## LIST OF TASKS
A – Reproduce the part of the patch thread between "static __inline__ int" and "x86_64 and POWER8.", inclusive.
B – Answer these questions using the patch thread:
(i) What did the writer actually try instead of "(o)+1"?
(ii) Which file does the diff change?
(iii) On which two platforms does the strong version work?

═════ TEXT EXTRACT

And I _did_ make a stupid typo there. I tried with "(o+1)", not "(o)+1".
Apologies...

So all clear for Junchang's patch with Paul's minor tweak.

FWIW, diff of my version looks like the following:

diff --git a/CodeSamples/api-pthreads/api-gcc.h b/CodeSamples/api-pthreads/api-gcc.h
index 1dd26ca..2e65998 100644
--- a/CodeSamples/api-pthreads/api-gcc.h
+++ b/CodeSamples/api-pthreads/api-gcc.h
@@ -168,9 +168,8 @@ struct __xchg_dummy {
 ({ \
 	typeof(*ptr) _____actual = (o); \
 	\
-	(void)__atomic_compare_exchange_n(ptr, (void *)&_____actual, (n), 1, \
-					  __ATOMIC_SEQ_CST, __ATOMIC_SEQ_CST); \
-	_____actual; \
+	__atomic_compare_exchange_n(ptr, (void *)&_____actual, (n), 1, \
+				    __ATOMIC_SEQ_CST, __ATOMIC_SEQ_CST) ? (o) : (o)+1; \
 })
 
 static __inline__ int atomic_cmpxchg(atomic_t *v, int old, int new)
---

        Thanks, Akira 

> 
> Thanks, Akira
> 
>>
>> The strong version works both on x86_64 and POWER8.

══════════
═════ ITEMS

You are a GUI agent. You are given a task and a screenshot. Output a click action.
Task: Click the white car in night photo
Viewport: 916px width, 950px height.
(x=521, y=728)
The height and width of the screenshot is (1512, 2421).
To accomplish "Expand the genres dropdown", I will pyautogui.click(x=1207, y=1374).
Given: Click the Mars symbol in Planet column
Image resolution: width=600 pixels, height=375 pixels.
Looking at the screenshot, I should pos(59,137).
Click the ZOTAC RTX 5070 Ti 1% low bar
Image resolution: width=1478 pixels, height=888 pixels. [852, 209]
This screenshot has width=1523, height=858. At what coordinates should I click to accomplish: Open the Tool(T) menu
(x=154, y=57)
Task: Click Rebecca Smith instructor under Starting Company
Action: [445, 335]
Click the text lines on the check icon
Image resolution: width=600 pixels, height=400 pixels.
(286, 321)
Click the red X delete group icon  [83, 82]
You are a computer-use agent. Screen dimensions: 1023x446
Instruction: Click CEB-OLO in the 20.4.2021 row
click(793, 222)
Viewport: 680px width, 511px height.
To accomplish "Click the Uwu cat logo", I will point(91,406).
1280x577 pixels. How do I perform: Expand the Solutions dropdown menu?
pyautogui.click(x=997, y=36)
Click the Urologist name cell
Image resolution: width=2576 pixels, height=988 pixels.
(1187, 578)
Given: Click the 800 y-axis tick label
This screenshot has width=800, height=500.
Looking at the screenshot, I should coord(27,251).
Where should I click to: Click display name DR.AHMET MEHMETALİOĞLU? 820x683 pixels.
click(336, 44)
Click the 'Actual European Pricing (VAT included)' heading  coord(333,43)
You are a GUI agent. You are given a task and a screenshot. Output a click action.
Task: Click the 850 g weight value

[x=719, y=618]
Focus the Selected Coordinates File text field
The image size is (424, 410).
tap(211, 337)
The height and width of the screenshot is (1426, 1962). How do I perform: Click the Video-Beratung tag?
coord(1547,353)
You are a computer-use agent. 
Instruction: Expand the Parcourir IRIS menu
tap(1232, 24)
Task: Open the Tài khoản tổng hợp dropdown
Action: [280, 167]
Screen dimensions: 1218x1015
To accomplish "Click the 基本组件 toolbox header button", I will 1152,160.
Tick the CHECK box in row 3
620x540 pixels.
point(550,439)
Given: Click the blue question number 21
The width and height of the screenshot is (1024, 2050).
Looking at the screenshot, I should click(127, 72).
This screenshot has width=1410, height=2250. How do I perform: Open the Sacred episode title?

══════════

## ANSWER LIST
A –
static __inline__ int atomic_cmpxchg(atomic_t *v, int old, int new)
---

        Thanks, Akira 

> 
> Thanks, Akira
> 
>>
>> The strong version works both on x86_64 and POWER8.

B –
(i) "(o+1)"
(ii) CodeSamples/api-pthreads/api-gcc.h
(iii) x86_64 and POWER8